* KUTIPAN UNTUK DIBACA:

###

Sejak itu, fungsi ISC direduksi hanya sebagai pencatat kebutuhan impor minyak mentah dan BBM Pertamina. Eksekutornya adalah Petral, yang praktis memonopoli fungsi pengadaan. ISC pun tidak lagi berwenang mengawasi Petral. Beberapa bulan kemudian, Sudirman menyusul dilengserkan. Ketika ditemui Jumat pekan lalu, Sudirman menolak berkomentar tentang cerita ini.
Menurut mantan Direktur Umum dan Sumber Daya Manusia Pertamina Waluyo, manajemen saat itu sebenarnya tak bermaksud memangkas peran ISC. "Saya lupa persisnya. Kira- kira untuk memisahkan peran perencanaan dan pembelian," katanya kepada Tempo.

###

* KUMPULAN DATA:
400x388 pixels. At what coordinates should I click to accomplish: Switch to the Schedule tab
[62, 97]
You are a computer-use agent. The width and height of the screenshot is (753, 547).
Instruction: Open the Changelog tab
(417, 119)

###

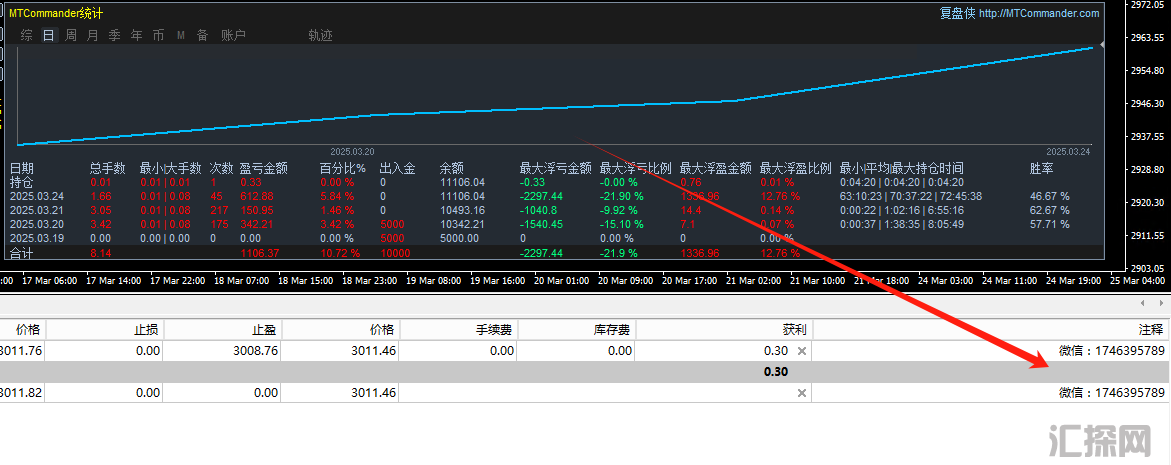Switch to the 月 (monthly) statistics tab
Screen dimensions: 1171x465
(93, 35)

###

* TUGAS YANG DIKERJAKAN:
**a.** Kutiplah bagian dari bacaan tentang ISC dan Petral mulai dari "Sejak itu, fungsi" sampai dengan "tentang cerita ini.".
**b.** Lanjutkan bacaan tentang peran ISC dan Petral di Pertamina setelah kalimat terakhirnya.

* JAWABAN:
**a.**
Sejak itu, fungsi ISC direduksi hanya sebagai pencatat kebutuhan impor minyak mentah dan BBM Pertamina. Eksekutornya adalah Petral, yang praktis memonopoli fungsi pengadaan. ISC pun tidak lagi berwenang mengawasi Petral. Beberapa bulan kemudian, Sudirman menyusul dilengserkan. Ketika ditemui Jumat pekan lalu, Sudirman menolak berkomentar tentang cerita ini.

**b.**
Ia meyakinkan, direksi Pertamina di bawah Karen pun berkomitmen memperbaiki proses bisnis mulai hulu hingga hilir. Petral dinilai sebagai salah satu rantai bisnis di Pertamina yang harus diperbaiki. "Kalau orang mengatakan mafia minyak, itu sudah sejak perencanaan hingga pengadaan dan jasa. Seluruhnya harus dilihat," mantan pemimpin Komisi Pemberantasan Korupsi ini menjelaskan.
Sebab, Waluyo menambahkan, mafia migas bisa jadi menaruh orang- orangnya di bagian perencanaan. Tujuannya mengetahui informasi detail sejak dini tentang spesifikasi minyak mentah dan peruntukannya bagi kilang Pertamina.
Menteri BUMN (saat itu) Dahlan Iskan juga pernah bertekad membubarkan Petral. Kementeriannya mengkaji perusahaan atau lembaga yang bisa menggantikan sayap usaha Pertamina yang berdiri sejak masa Orde Baru itu. "Beri saya waktu," ujar Dahlan kepada Tempo, 12 Maret 2012. Ia menambahkan, kementeriannya berkepentingan terhadap nama baik Pertamina, yang sering terganggu citranya oleh tudingan praktek mafia impor minyak di Petral. Dahlan mengaku telah membahas soal itu bersama manajemen Pertamina.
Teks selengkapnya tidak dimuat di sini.